Podobno tańce i śpiewy skoczków, to są w Planicy w marcu. Nic bardziej mylnego. Przynajmniej w wykonaniu naszych orłów. I ciężko ich będzie teraz choć trochę uspokoić, bo zaraz zaczyna się konkurs, a im ani się śni kończyć ten popis wokalny.
- A jak im poszło w próbnej, bo przez ten nasz koncert nie zwracałem uwagi na to jak skaczą.
- Wygraliśmy z Norwegią i Samurajami.
- A reszta przed nami? No to się popisali.
- Idioto to byłoby podium!
- Aaa! Chyba, że tak.
- A co tu taka cisza? Sił na śpiewanie już nie ma? – Przychodzą do nas Kamil i Bartek. No tak, skaczą dopiero w końcówkę konkursu to mogą sobie do nas teraz jeszcze zawitać.
- Oszczędzamy gardła na później.
- Agatka, a może na wesele zatrudnicie duet muzyczny Ziobro&Leja? – Młodszy z Kotów podrzuca pomysł przyszłej pannie młodej.
- Obawiam się, że nas na to nie stać.
- Nie no, może nie będzie tak źle. U kumpla na weselu zagrają to …
- To trzy razy drożej niż u obcego zawołają.
- Ale za to jaki śpiew. – Maciek chyba liczy na jakąś prowizje, od tego koncertu, że tak namawia Agatę i Olka.

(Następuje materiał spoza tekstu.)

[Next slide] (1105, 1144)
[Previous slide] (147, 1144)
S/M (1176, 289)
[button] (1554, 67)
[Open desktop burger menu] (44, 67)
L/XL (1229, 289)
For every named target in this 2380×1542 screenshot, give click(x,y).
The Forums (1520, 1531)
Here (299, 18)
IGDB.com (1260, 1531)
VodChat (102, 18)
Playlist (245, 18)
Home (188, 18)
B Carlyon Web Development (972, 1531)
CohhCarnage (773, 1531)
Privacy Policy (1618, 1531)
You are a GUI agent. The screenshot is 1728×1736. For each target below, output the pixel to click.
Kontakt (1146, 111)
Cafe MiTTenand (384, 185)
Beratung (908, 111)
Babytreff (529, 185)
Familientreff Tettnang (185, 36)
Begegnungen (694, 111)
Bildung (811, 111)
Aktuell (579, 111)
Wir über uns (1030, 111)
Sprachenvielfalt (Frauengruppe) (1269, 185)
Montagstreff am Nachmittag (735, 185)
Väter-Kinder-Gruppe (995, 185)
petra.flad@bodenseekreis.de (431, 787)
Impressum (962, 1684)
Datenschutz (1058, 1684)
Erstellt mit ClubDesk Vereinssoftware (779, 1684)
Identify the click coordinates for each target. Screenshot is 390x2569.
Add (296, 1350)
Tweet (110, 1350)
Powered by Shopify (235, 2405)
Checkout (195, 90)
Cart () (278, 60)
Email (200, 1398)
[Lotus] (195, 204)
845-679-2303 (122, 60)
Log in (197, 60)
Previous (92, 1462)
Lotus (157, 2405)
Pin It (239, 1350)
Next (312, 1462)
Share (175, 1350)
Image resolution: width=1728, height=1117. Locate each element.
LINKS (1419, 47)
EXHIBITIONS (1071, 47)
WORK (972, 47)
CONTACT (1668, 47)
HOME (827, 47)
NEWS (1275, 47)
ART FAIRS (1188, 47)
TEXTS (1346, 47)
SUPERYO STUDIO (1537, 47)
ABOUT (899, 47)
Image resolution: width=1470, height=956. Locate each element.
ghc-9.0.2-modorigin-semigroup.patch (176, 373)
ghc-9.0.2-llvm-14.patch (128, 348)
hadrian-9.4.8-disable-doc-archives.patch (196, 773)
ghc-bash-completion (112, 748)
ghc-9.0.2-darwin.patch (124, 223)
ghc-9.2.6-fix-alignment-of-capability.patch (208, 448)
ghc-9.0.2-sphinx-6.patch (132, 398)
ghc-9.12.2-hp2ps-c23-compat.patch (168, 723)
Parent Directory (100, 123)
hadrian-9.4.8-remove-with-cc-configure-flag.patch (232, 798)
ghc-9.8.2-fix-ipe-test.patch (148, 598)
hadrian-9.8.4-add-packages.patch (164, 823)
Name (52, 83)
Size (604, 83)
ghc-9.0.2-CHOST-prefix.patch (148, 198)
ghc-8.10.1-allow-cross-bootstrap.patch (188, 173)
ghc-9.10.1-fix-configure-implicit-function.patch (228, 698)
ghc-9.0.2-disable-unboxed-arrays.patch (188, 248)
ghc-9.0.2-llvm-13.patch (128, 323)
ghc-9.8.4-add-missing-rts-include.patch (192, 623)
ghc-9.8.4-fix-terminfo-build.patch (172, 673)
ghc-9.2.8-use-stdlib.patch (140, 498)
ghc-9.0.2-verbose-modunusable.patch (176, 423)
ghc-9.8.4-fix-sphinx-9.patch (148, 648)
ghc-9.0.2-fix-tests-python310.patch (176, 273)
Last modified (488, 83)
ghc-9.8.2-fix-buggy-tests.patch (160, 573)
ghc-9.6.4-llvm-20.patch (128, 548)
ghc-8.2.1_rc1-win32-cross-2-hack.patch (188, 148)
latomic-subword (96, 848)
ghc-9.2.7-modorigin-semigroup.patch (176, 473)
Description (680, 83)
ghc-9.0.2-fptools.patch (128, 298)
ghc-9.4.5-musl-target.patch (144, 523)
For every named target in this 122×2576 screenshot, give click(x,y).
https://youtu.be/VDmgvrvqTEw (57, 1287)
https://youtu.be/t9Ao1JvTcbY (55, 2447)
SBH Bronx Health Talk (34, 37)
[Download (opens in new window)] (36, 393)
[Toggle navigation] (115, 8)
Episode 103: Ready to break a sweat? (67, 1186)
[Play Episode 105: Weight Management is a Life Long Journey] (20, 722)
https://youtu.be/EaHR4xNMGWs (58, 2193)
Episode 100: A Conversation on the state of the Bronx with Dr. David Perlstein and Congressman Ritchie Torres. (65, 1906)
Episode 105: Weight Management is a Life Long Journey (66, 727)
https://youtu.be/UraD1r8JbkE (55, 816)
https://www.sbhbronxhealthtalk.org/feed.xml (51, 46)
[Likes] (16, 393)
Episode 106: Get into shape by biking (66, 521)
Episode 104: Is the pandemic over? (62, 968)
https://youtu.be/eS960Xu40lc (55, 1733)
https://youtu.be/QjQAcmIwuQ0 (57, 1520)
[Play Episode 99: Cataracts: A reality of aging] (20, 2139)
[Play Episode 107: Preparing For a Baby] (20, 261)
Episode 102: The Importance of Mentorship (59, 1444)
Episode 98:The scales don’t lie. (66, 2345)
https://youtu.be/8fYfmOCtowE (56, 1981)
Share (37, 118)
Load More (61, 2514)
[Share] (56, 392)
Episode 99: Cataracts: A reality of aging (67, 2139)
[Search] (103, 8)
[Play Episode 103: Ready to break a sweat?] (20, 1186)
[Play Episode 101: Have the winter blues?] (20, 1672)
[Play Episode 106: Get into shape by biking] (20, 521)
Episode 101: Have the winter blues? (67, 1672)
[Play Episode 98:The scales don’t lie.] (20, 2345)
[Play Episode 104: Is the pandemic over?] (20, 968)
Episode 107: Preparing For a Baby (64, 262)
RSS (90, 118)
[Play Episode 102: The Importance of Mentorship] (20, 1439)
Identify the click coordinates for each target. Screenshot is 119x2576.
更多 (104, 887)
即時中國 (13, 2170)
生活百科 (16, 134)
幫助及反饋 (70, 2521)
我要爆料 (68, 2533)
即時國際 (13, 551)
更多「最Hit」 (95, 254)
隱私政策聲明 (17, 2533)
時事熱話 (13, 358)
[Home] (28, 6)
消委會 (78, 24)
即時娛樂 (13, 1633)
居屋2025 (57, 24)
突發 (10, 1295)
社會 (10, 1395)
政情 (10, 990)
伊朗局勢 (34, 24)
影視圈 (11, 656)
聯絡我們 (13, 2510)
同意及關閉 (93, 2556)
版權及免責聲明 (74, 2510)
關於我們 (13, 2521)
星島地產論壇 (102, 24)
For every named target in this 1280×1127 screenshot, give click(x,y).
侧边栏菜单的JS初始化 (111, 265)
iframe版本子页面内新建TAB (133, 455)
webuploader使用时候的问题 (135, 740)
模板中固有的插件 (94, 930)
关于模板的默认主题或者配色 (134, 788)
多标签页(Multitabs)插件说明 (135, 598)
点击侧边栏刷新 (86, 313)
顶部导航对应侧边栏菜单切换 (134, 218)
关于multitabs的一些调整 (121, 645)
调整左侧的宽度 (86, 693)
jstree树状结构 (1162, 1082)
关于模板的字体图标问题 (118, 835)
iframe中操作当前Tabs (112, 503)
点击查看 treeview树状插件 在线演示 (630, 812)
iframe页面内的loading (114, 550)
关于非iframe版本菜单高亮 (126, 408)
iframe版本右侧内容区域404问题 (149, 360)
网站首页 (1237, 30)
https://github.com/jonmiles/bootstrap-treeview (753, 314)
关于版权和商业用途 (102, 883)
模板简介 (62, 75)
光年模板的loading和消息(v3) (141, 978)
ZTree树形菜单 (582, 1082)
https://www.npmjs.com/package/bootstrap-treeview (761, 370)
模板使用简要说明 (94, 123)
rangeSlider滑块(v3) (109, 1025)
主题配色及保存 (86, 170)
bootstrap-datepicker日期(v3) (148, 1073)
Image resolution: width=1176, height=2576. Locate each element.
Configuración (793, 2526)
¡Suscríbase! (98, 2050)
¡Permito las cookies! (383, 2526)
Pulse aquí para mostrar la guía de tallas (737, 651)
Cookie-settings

- Ale ta cena. Zbyt drogo.
- A może to i lepiej. – wtrąca Stękała - Nikt przynajmniej nie ogłuchnie. – Chłopaki udają obrażonych, a pozostali wybuchają śmiechem.
- Dobra spokój już bo zaczynają.
I się zaczął mój pierwszy konkurs skoków narciarskich. Nie powiem inaczej to sobie wyobrażałam, no ale tak jest jeszcze lepiej. Czuje się jakbym tych ludzi znała od urodzenia, a nie niespełna trzech tygodni. Kiedyś marzyłam żeby ich zobaczyć, tylko zobaczyć, a dziś wygłupiam się razem z nimi pod skocznią. Marzenia naprawdę się spełniają.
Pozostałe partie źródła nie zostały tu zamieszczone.